Gewinne und Cashflow-Wachstum sind die grundlegenden Quellen für langfristige Erträge bei Aktienanlagen. Es mag wie eine Binsenweisheit klingen, aber dieses einfache Prinzip wird in volatilen Märkten oft vergessen. Im Laufe der Zeit hat sich die Wertentwicklung des MSCI Europe eng an das Gewinnwachstum der Unternehmen angelehnt, die in dem Index vertreten sind (Abbildung 1). Der MSCI Europe Growth Index, dessen Komponenten ein höheres Wachstum aufweisen als der breite Markt, konnte sogar noch bessere Erträge erzielen. Anleger, die es verstehen, Unternehmen zu identifizieren, die beim Gewinnwachstum den Markt übertreffen, werden tendenziell mit einer Outperformance belohnt.
Bei der Fundamentalanalyse den Cashflow als wichtige Kennzahl in den Vordergrund zu stellen, macht daher durchaus Sinn. Immerhin könnten Cashflows durchaus als das Lebenselixier gesunder Unternehmen bezeichnet werden. Sie untermauern deren Fähigkeit, das Gewinnwachstum im Laufe der Zeit aufrechtzuerhalten – und zwar auch dann, wenn konjunkturelle Herausforderungen und geopolitische Gefahren die Märkte erschüttern. Letztendlich werden die Aktienerträge im Laufe der Zeit von der Gewinnentwicklung eines Unternehmens bestimmt.
Mit langem Anlagehorizont von der Zeitarbitrage profitieren
Die Erfahrung zeigt, dass für solche Unternehmen ein Anlagehorizont von mindestens fünf bis zehn Jahren optimal ist. Das mag zunächst nach einer recht langen Zeitspanne klingen, um die Zukunft einer Investition zu prognostizieren. Dennoch ergeben sich daraus erhebliche Vorteile: Denn um die Gewinnentwicklung eines Unternehmens besser einschätzen zu können, müssen sich Anleger so auf die Geschäftsdynamik konzentrieren – unabhängig davon, wie volatil das Umfeld ist. In einer Welt, in der die Aufmerksamkeits-spanne immer kürzer wird, können diejenigen, die eine sehr lange Sicht haben, von dem profitieren, was sich als „Zeitarbitrage“ bezeichnen lässt. Ein Beispiel: Wenn die Aktien eines Unternehmens vom Markt aufgrund kurzfristiger Unsicherheiten zu Unrecht abgestraft werden, können Anleger, die von langfristigen Gewinnaussichten überzeugt sind, ihre Positionen stärken und Bestände anpassen.
Entrepreneur-Spirit öffnet neue Perspektiven für Anleger
Anleger kaufen Aktien oft mit dem Gedanken an einen zukünftigen Verkaufstermin. Unternehmerisch denkende Akteure gehen anders vor: Sie kaufen ein Unternehmen, um es weiterzuentwickeln, ohne ein bestimmtes Enddatum für ihr Engagement zu haben. Mit der Denkweise eines Unternehmers konzentrieren sich Anleger auf betriebliche Merkmale, wie den „Wettbewerbsburggraben“ um die Produkte und Dienstleistungen eines Unternehmens oder die Unternehmenskultur, und darauf, wie sie die Beständigkeit der Gewinne unterstützen.

┄┄┄┄┄┄┄┄┄┄

Auftrag A. Wiederhole aus den Datensätzen die Zeilen ab der Zeile mit „Task: Add a widget with plus area“ bis zum Ende der Datensätze, beide Enden eingeschlossen.
Die Datensätze stehen in keinem Zusammenhang mit dem Text über Aktienanlagen.

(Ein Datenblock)
┄┄┄┄┄┄┄┄┄┄

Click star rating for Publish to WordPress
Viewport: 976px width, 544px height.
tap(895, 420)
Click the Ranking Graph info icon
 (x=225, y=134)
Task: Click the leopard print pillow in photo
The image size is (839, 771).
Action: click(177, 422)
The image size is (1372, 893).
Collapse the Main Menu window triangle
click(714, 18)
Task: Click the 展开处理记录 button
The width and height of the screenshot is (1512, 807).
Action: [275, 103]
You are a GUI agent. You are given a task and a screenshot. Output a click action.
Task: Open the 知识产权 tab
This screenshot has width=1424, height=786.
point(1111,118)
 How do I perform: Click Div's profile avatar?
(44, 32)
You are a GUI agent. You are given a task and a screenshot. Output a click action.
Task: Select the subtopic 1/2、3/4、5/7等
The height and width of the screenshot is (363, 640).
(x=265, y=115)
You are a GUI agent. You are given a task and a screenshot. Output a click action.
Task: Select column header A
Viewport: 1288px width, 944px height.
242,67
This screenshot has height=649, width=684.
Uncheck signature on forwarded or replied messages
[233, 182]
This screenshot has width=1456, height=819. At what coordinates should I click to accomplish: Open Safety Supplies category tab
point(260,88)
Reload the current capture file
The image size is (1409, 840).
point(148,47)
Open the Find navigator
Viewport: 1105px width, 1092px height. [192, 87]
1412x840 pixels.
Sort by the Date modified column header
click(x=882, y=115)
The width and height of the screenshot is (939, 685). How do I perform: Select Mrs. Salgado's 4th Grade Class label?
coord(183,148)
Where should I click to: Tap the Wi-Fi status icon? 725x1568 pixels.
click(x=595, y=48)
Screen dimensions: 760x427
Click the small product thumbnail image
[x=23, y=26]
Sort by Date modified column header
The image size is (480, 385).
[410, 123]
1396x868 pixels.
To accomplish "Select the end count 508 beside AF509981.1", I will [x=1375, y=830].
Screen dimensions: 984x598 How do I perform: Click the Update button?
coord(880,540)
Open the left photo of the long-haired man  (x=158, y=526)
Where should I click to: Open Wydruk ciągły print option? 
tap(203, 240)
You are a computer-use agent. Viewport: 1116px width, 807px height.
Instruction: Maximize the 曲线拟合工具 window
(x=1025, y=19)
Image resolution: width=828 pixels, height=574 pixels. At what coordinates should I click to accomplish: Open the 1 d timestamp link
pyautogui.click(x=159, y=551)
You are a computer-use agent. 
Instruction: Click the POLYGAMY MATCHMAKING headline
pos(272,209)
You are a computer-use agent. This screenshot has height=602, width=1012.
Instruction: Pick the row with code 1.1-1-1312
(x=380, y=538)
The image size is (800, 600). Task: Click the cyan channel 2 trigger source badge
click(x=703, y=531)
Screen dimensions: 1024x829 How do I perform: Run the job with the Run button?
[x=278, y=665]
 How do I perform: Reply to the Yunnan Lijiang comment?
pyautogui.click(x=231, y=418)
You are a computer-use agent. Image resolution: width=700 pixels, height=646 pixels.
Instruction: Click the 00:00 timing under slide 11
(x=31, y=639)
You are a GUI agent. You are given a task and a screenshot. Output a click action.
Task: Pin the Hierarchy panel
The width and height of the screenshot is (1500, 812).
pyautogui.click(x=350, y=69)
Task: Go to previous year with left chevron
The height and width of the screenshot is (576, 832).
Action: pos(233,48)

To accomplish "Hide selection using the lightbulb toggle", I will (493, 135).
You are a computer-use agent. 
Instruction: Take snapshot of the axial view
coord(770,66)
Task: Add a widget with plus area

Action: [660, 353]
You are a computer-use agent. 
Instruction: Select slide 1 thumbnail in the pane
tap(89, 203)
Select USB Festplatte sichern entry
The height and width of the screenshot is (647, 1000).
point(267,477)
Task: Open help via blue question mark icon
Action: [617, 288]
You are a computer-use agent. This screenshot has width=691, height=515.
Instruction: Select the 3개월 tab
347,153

┄┄┄┄┄┄┄┄┄┄

Auftrag B. Gib den Text über Aktienanlagen ab den Worten „Entrepreneur-Spirit öffnet neue“ bis einschließlich der Worte „der Gewinne unterstützen.“ wieder und setze dabei „Firmenkultur“ an die Stelle von „Unternehmenskultur“.

Richtige Antwort A.
Task: Add a widget with plus area

Action: [660, 353]
You are a computer-use agent. 
Instruction: Select slide 1 thumbnail in the pane
tap(89, 203)
Select USB Festplatte sichern entry
The height and width of the screenshot is (647, 1000).
point(267,477)
Task: Open help via blue question mark icon
Action: [617, 288]
You are a computer-use agent. This screenshot has width=691, height=515.
Instruction: Select the 3개월 tab
347,153

Richtige Antwort B.
Entrepreneur-Spirit öffnet neue Perspektiven für Anleger
Anleger kaufen Aktien oft mit dem Gedanken an einen zukünftigen Verkaufstermin. Unternehmerisch denkende Akteure gehen anders vor: Sie kaufen ein Unternehmen, um es weiterzuentwickeln, ohne ein bestimmtes Enddatum für ihr Engagement zu haben. Mit der Denkweise eines Unternehmers konzentrieren sich Anleger auf betriebliche Merkmale, wie den „Wettbewerbsburggraben“ um die Produkte und Dienstleistungen eines Unternehmens oder die Firmenkultur, und darauf, wie sie die Beständigkeit der Gewinne unterstützen.